Have you ever heard about the Wait Time Alliance? A group of Canadian medical associations has issued a report on how the government should deal with the time it takes for you to get medical care.
"No More Time to Wait" - identifies wait time thresholds for these five areas, beyond which best available evidence and clinical consensus indicate patient health is likely to be adversely affected. The report also provides governments with recommendations on establishing a framework to improve access and reduce wait times.
Here's the report.
Here's an index of media reports on the report.
The Minister of Health says his department 'Health Canada' will have it's own bench marks ready for December of this year with a goal towards seeing significant reduction in wait times by March or 2007 . How many Canadians will get seriously ill, before the system delivers on the bench marks.

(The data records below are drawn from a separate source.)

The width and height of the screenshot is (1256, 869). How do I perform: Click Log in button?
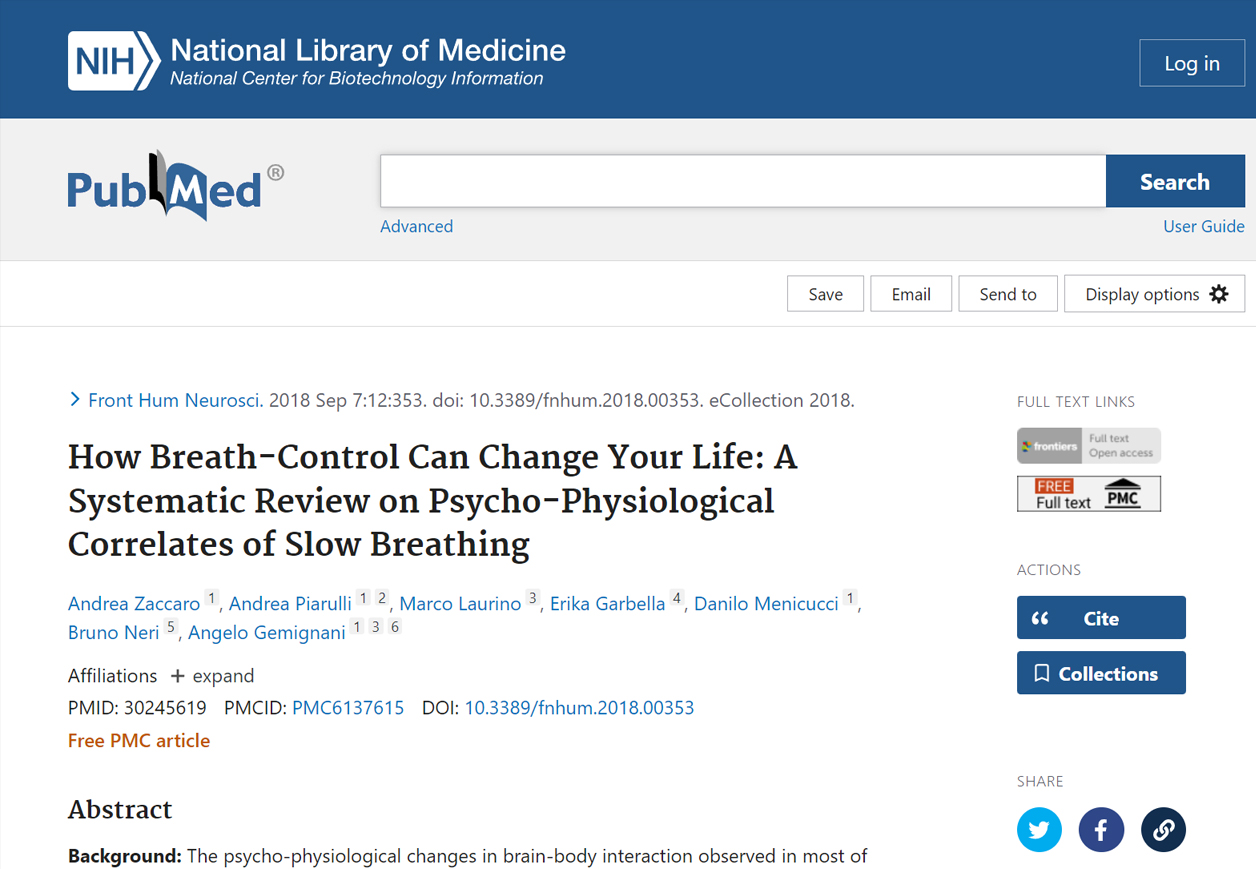[x=1192, y=63]
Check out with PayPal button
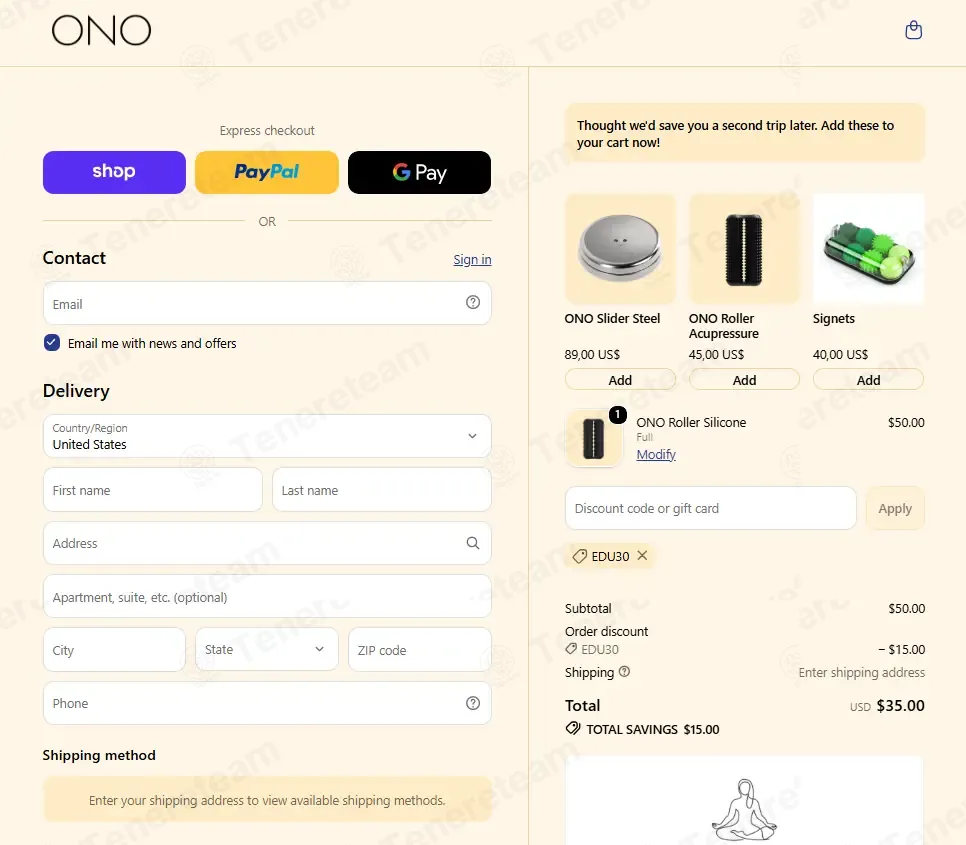966x845 pixels. click(x=267, y=172)
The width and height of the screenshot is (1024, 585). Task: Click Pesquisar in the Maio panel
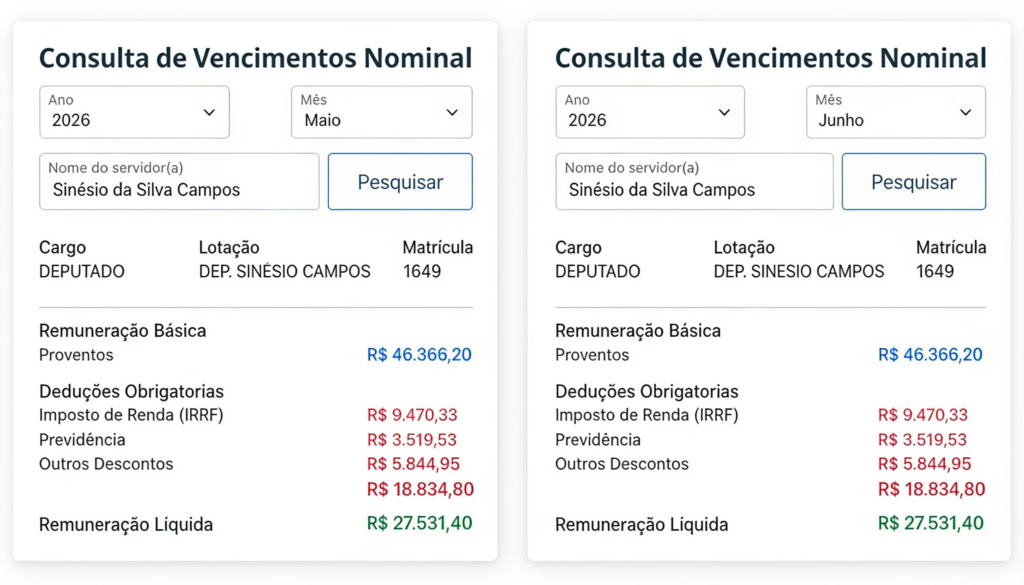coord(400,182)
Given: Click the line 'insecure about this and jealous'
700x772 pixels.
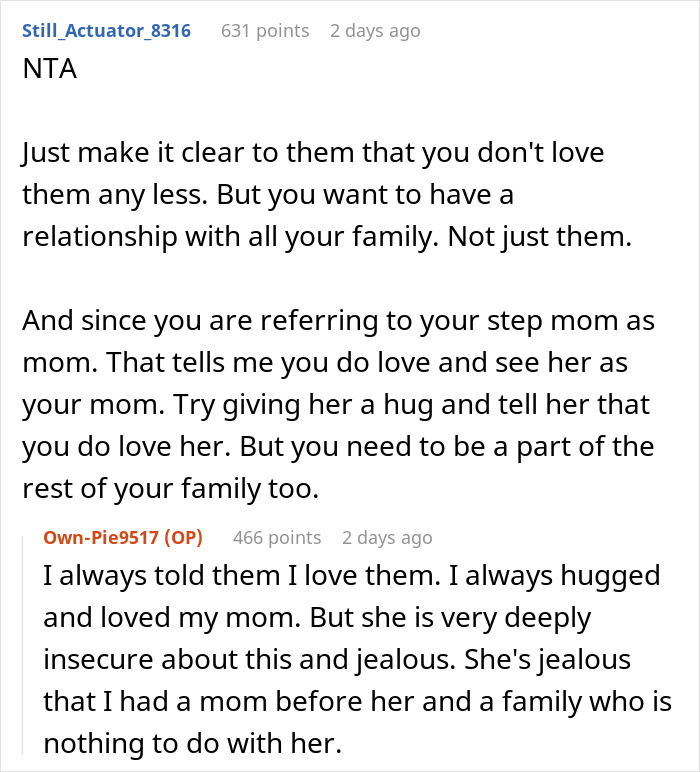Looking at the screenshot, I should tap(337, 660).
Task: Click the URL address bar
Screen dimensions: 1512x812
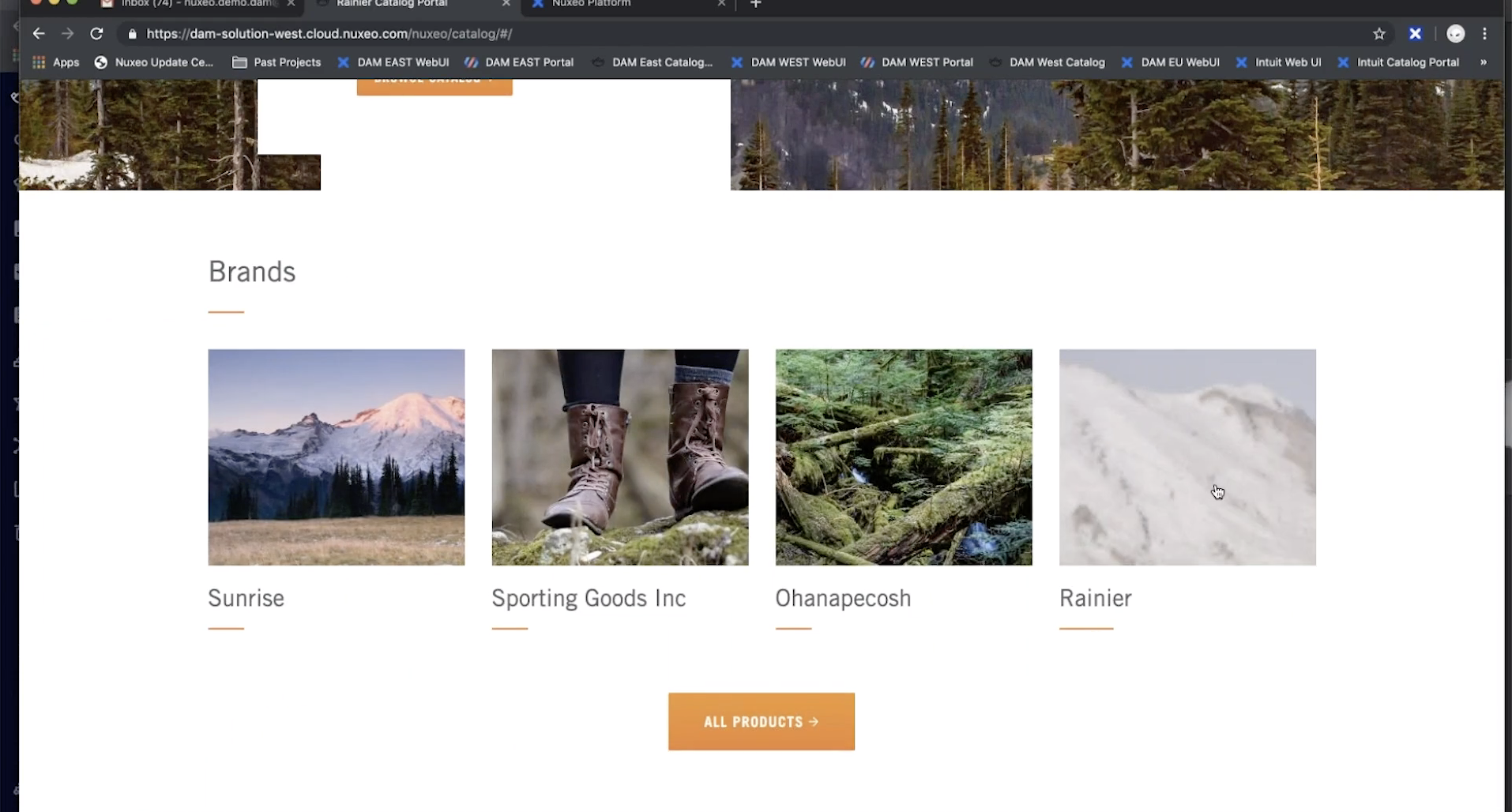Action: point(711,34)
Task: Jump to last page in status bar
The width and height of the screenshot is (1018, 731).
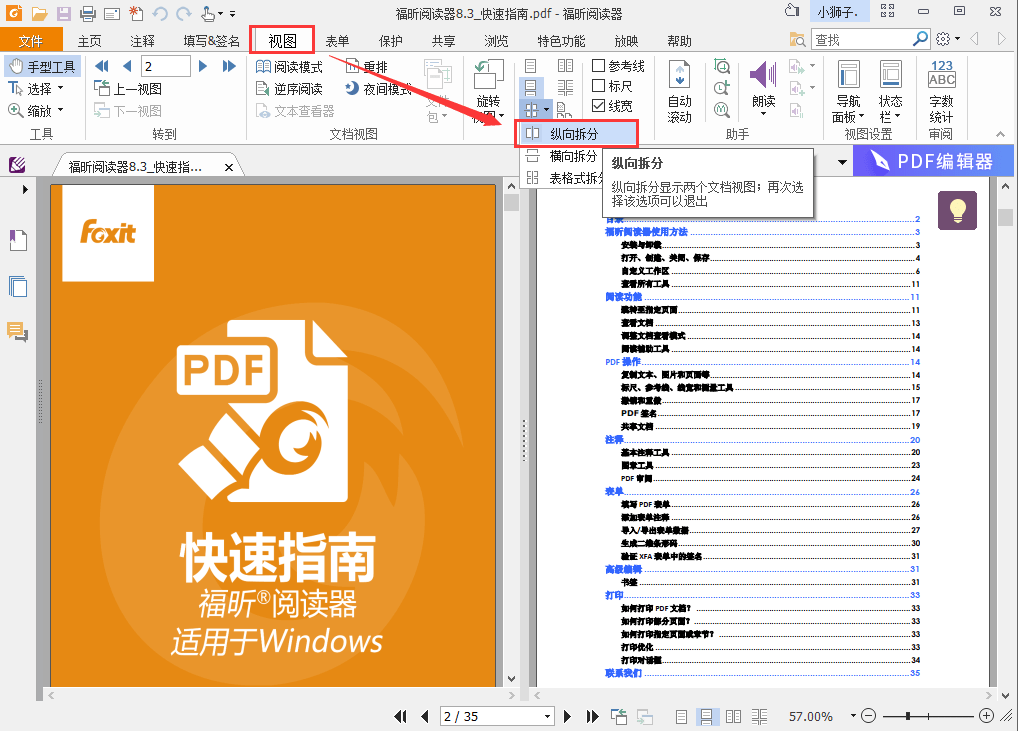Action: click(x=592, y=716)
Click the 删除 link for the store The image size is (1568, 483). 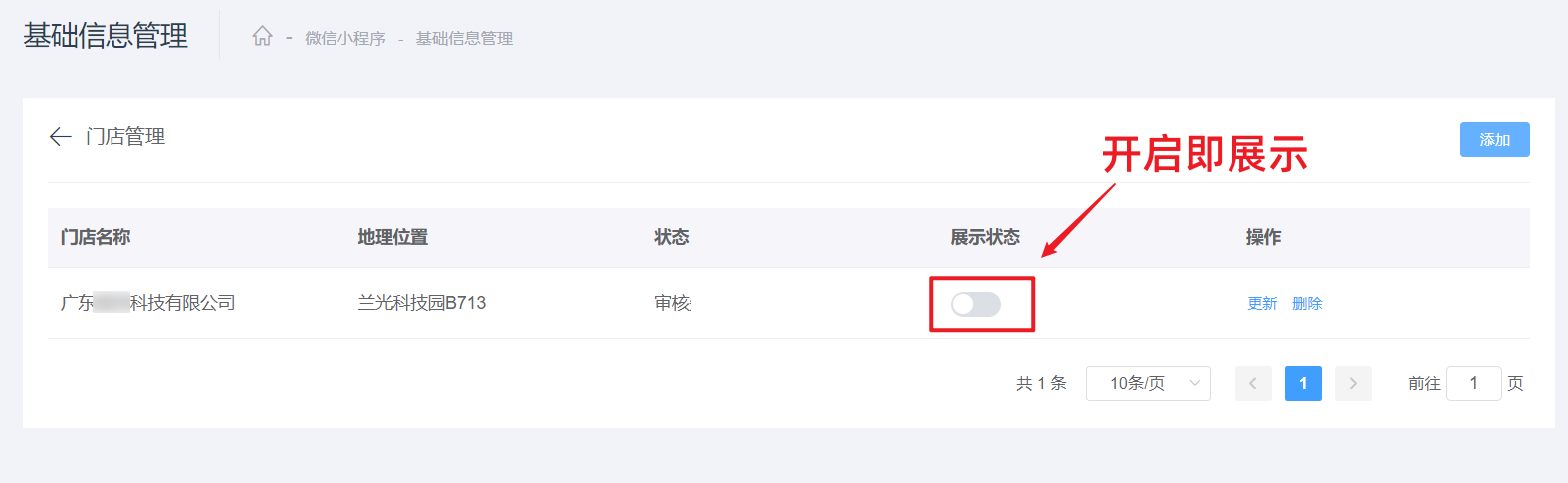tap(1307, 304)
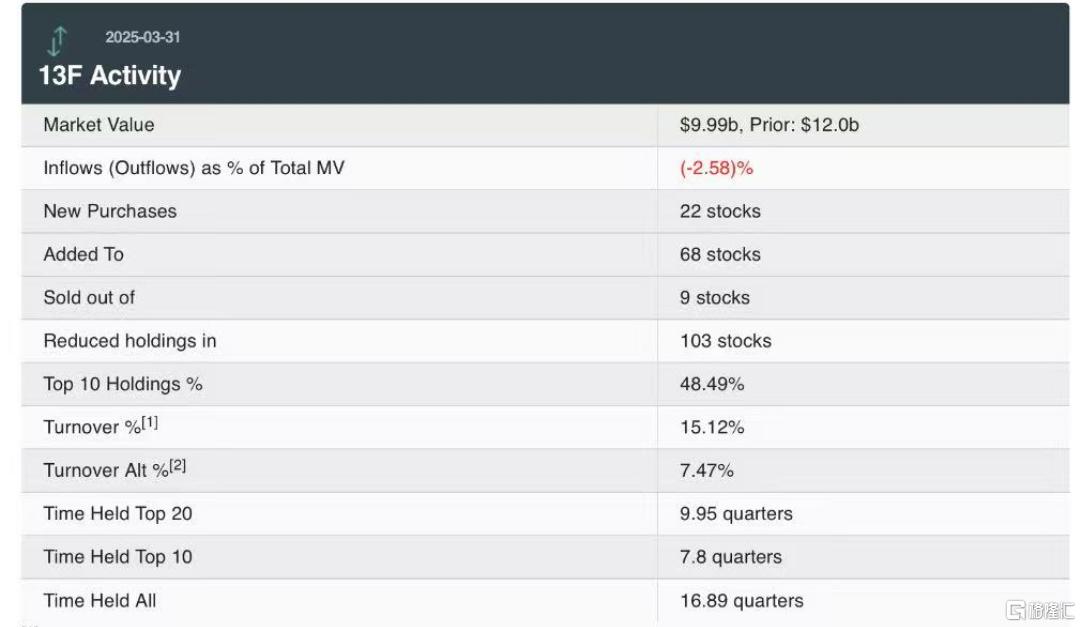This screenshot has width=1081, height=627.
Task: Select the 103 stocks value
Action: coord(726,341)
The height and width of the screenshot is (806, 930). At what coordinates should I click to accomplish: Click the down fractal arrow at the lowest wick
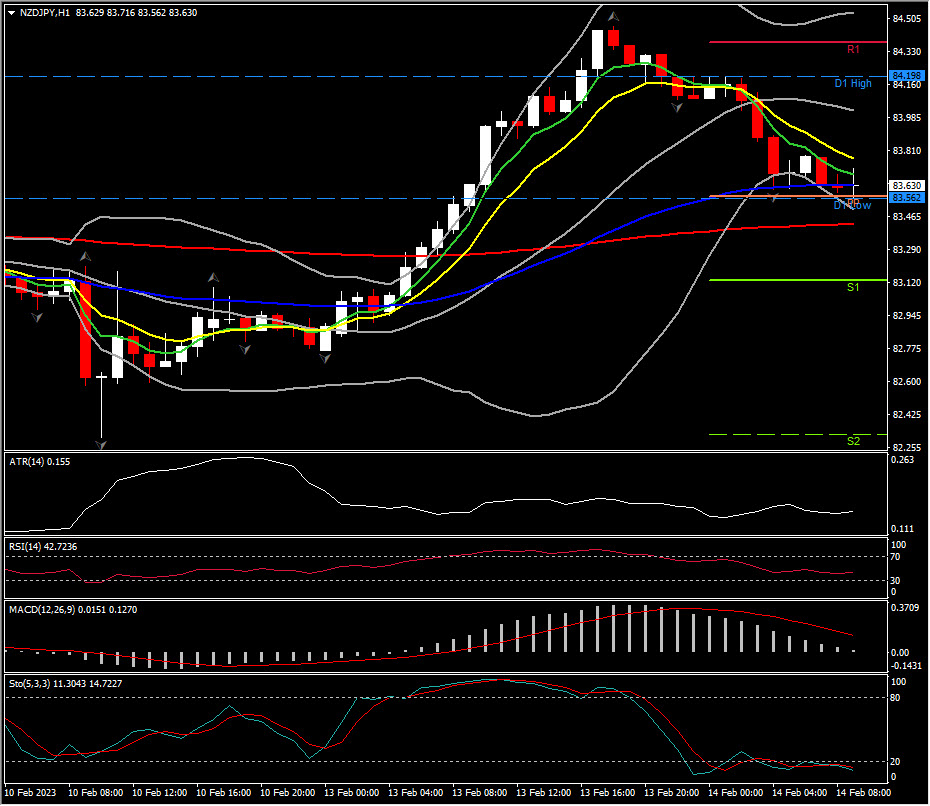101,442
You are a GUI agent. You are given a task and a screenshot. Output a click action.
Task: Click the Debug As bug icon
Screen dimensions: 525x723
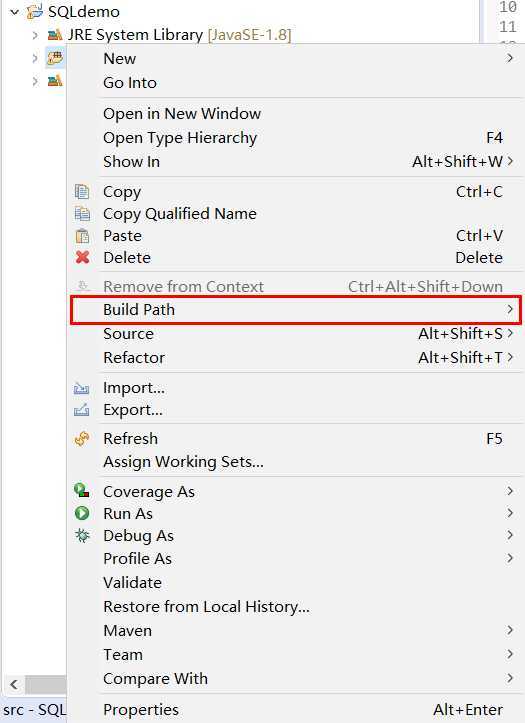tap(82, 535)
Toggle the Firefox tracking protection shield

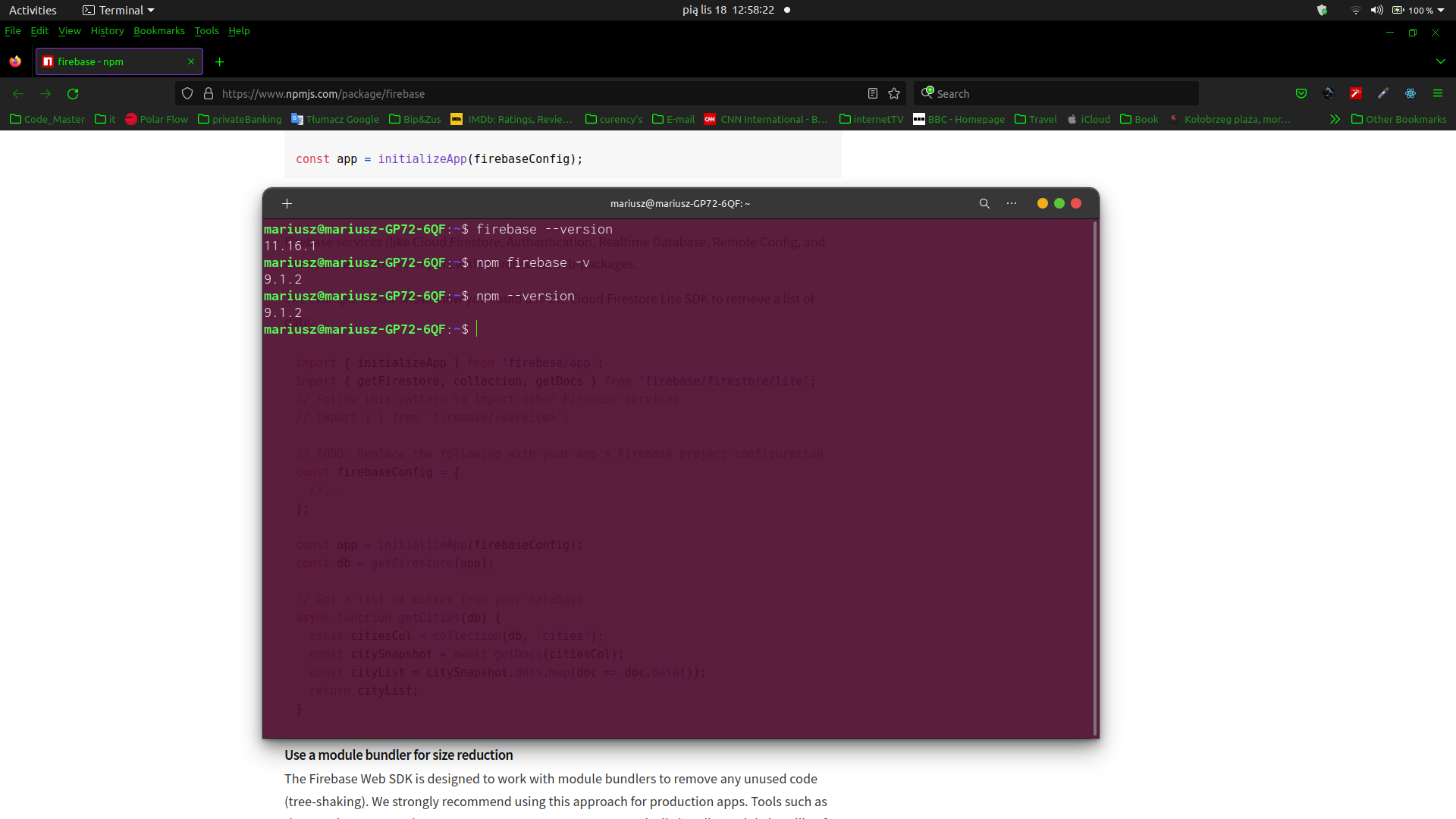pyautogui.click(x=187, y=93)
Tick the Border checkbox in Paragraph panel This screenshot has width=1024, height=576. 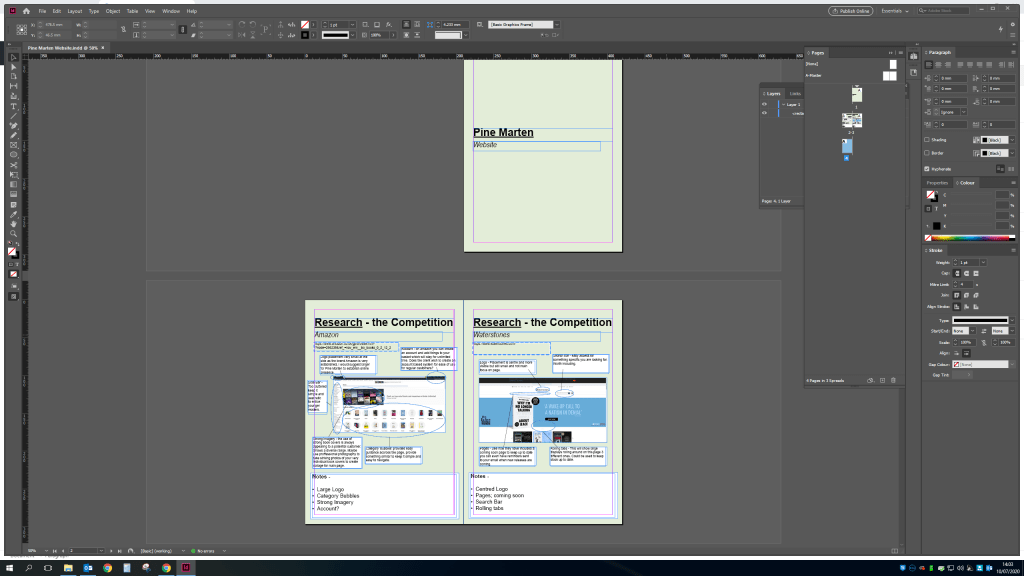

The Minister is quoted; "When you put yourself in the position of being a patient, you want to make sure that the health-care providers on the front lines are able to tell you, based on medical evidence and clinical requirements, what the wait times ought to be" .
The Globe and Mail
Confirmation, wait times are endemic to the government delivered medical care system. The objective of this exercise is to reduce wait times, as opposed to creating a patient centered system, with multiple delivery options, to be used at the discretion of the user. What Canadians get is a continuation of a fundamentally flawed government controlled, rationed service, in which wait times maybe reduced, however they remain systemic. The best a monopoly can do is ration service while charging higher fees. One of the highest costs is your well being as you are forced to cue. That is hardly universal access.
Canadians are once again being duped to accept waiting, as simply part of the medical care process in Canada. Political leadership presents the public medical care system, as an uniquely Canadian institution. Canadians. naively. believe universality in medical care, equates to compassion. A trait that hits a Canadian nerve. We seem eager to trade the perception of compassion for access to medical care when we need it. Compassion doesn't go far on, while one waits for care.